++++ Material for the task ++++

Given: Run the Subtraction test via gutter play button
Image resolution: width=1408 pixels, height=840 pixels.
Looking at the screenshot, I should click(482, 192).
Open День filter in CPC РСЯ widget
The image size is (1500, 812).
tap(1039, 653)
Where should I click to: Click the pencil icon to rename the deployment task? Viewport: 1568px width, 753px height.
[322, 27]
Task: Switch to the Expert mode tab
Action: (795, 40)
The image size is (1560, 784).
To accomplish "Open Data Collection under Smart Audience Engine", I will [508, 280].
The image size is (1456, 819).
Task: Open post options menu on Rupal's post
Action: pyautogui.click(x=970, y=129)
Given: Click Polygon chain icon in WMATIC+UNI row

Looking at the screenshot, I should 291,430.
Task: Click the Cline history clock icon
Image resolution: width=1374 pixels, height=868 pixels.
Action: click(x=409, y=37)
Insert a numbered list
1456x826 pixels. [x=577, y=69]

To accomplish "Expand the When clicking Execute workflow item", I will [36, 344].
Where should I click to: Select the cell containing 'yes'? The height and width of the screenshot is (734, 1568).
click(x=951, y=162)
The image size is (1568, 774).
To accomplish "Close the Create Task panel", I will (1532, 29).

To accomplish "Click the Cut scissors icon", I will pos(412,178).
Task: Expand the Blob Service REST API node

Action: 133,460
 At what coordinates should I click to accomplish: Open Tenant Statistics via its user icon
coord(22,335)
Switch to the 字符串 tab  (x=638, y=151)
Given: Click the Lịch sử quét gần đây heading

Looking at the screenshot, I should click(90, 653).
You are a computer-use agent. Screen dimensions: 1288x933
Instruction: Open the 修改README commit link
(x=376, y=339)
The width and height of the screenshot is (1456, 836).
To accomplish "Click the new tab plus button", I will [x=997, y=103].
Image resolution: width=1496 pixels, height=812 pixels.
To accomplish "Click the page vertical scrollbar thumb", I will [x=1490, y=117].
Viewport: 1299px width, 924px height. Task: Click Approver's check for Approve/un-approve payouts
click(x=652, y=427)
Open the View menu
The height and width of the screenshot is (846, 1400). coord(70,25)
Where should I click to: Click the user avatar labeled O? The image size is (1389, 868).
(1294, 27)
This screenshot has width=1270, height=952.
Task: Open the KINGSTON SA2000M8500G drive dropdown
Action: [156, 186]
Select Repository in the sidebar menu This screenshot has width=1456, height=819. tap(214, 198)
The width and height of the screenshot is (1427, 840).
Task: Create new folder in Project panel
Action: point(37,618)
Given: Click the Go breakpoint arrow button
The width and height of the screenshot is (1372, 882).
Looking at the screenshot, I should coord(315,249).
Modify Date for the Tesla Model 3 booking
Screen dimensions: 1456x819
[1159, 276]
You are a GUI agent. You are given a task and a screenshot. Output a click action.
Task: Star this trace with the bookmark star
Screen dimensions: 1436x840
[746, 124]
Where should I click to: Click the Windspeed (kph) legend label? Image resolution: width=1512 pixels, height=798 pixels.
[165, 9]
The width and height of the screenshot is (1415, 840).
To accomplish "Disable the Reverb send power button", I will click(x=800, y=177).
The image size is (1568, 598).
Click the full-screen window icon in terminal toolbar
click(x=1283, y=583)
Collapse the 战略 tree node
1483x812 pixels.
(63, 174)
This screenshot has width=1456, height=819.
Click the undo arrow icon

++++

◆ About this task
In the listing, return each line containing the string "button".

◆ Solution to the exercise
Given: Run the Subtraction test via gutter play button
To accomplish "Click the new tab plus button", I will [x=997, y=103].
Given: Click the Go breakpoint arrow button
To accomplish "Disable the Reverb send power button", I will click(x=800, y=177).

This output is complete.